Eğitimde Eşitlikten Eğitimde Adalet Anlayışına Geçilmesi
Büyük bir coğrafyada birçok farklı kültür yapısına sahip toplum için bölgesel iklim şartları, kültürel farklılıklar, farklı inançlar, farklı sosyoekonomik grupların bulunduğunu düşündüğümüzde her öğrenci için eşit imkânın sunulmuş olması durumu, eğitimde adaletin sağlandığını gösteren bir gösterge olmaktan çok, eşitlik dayatması olarak mülahaza edilmelidir. Öncelikle her eşitliğin adalet getirdiği düşüncesi zaten bu olgunun tamamen çarpık olduğunun bir ifadesidir. Bunun yerine öncelikle adalet için eşitlik vurgusu ve pozitif ayrımcılıkla adaletin sağlanacağı gerçeği, düşünülmesi gereken bir durumdur. Öte yandan söz konusu eğitim olduğunda eğitimde eşitliğin dayatılması, gelecekte toplumun sosyal, kültürel ve ekonomik gelişimine temelden engel olunduğu anlamını taşımaktadır.
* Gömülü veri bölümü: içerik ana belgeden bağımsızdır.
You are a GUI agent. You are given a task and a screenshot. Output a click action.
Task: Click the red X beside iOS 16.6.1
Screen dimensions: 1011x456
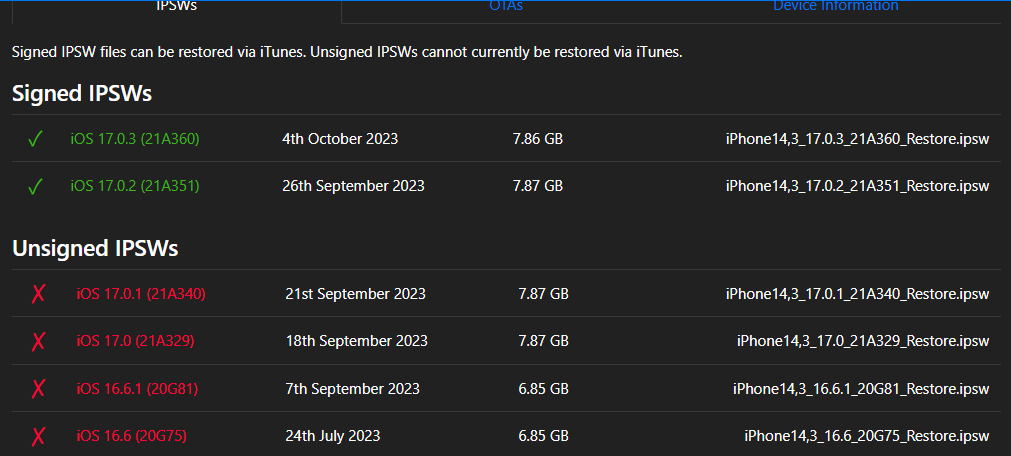click(x=39, y=389)
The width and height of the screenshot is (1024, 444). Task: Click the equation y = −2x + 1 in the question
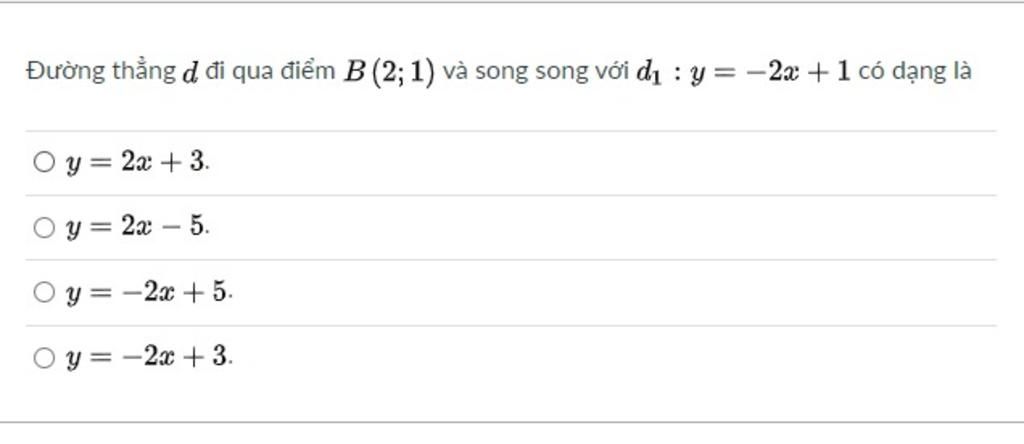click(770, 72)
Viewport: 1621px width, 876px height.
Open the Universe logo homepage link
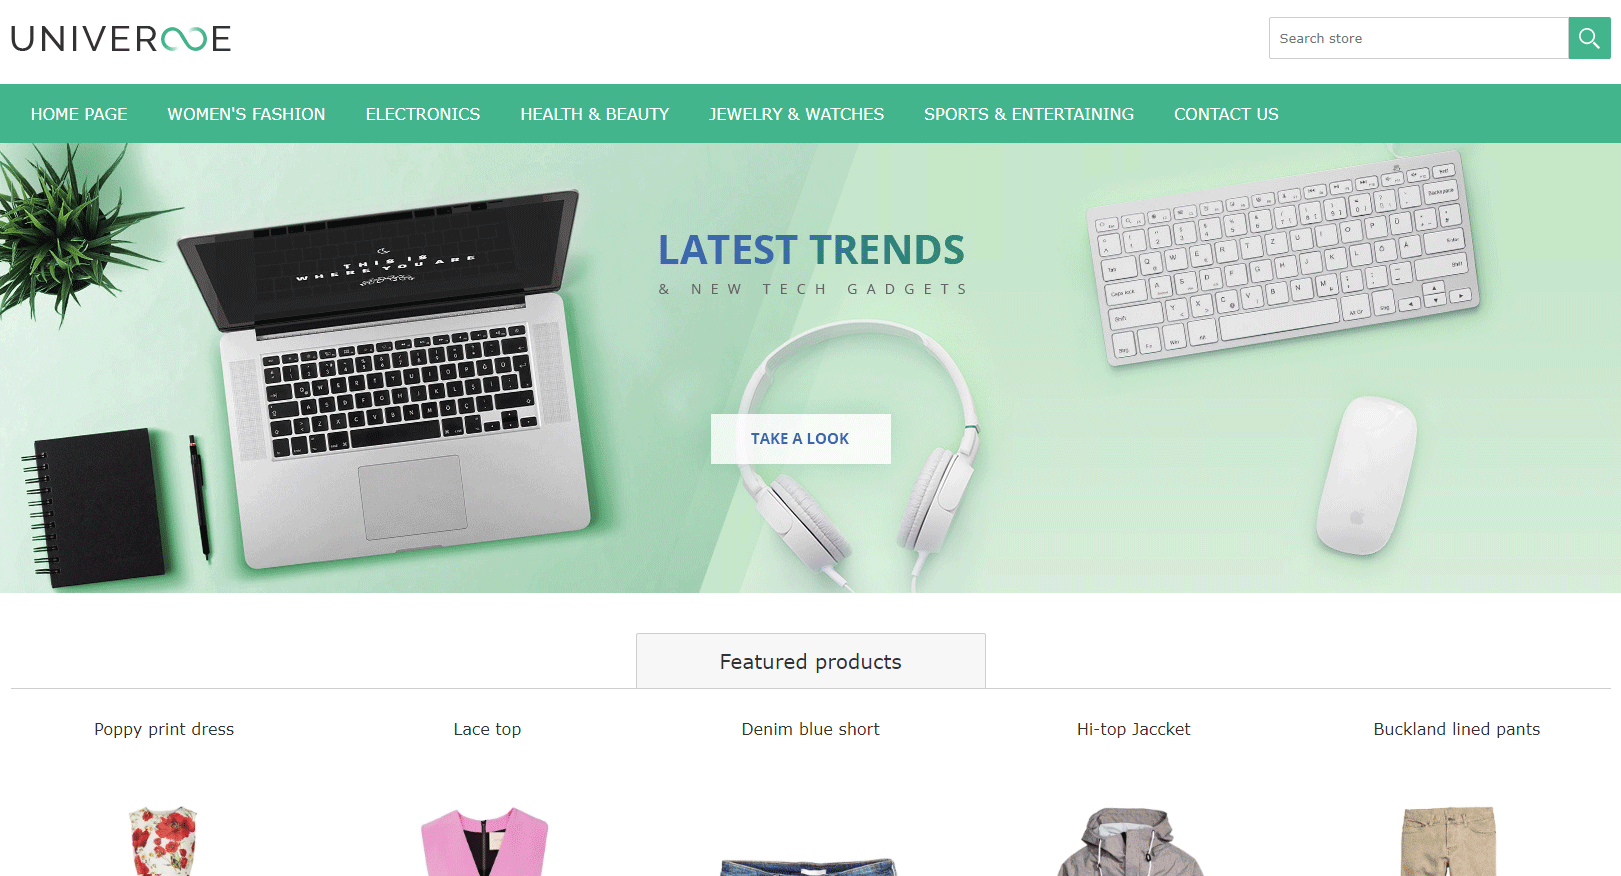[x=121, y=39]
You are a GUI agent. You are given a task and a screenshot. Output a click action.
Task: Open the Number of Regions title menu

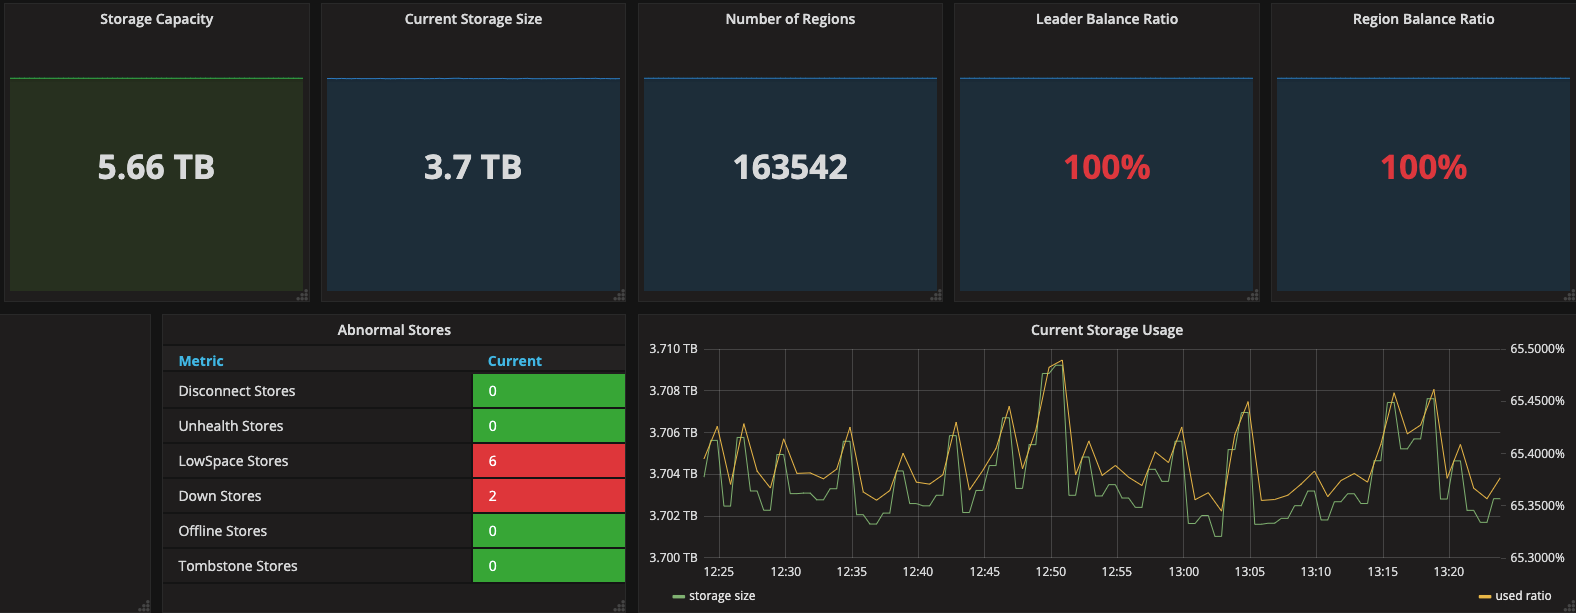[x=790, y=19]
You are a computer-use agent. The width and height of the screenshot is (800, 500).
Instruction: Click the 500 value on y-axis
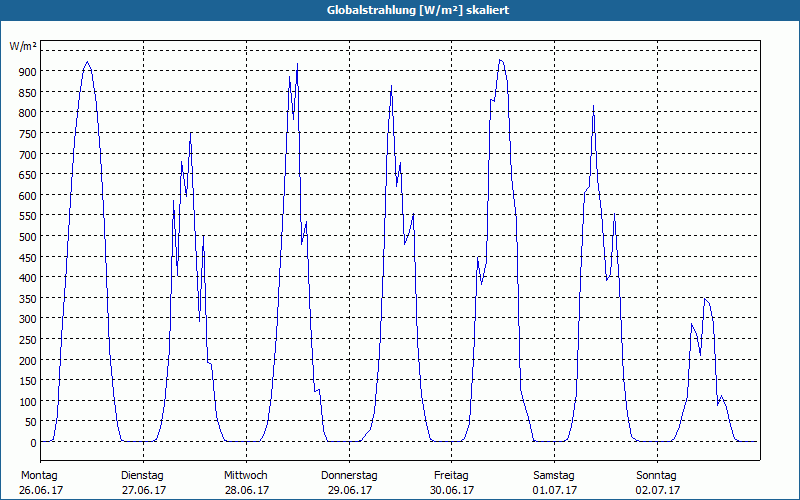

Buna göre önemli olan sosyal devlet olmanın da bir gereği olarak çeşitli değişkenler doğrultusunda farklı gruplarda yer alan öğrencelerin pozitif yönde değerlerine göre daha fazla destek görmesinin sağlanabilmesidir. Bu tarz yaklaşımlar ayrımcılık değil aksine eğitimde adalet çerçevesinde fırsat eştiğin bireylere göre kullanmak anlamına gelmektedir. Ülkelerin gelişmişlik düzeylerinde temel referanslardan olan eğitim kurumlarının adil eğitim imkânlarından ve programlarından uzak kalması ya da yoksun bırakılması, ülkenin geleceğine verilmiş en büyük zarardır.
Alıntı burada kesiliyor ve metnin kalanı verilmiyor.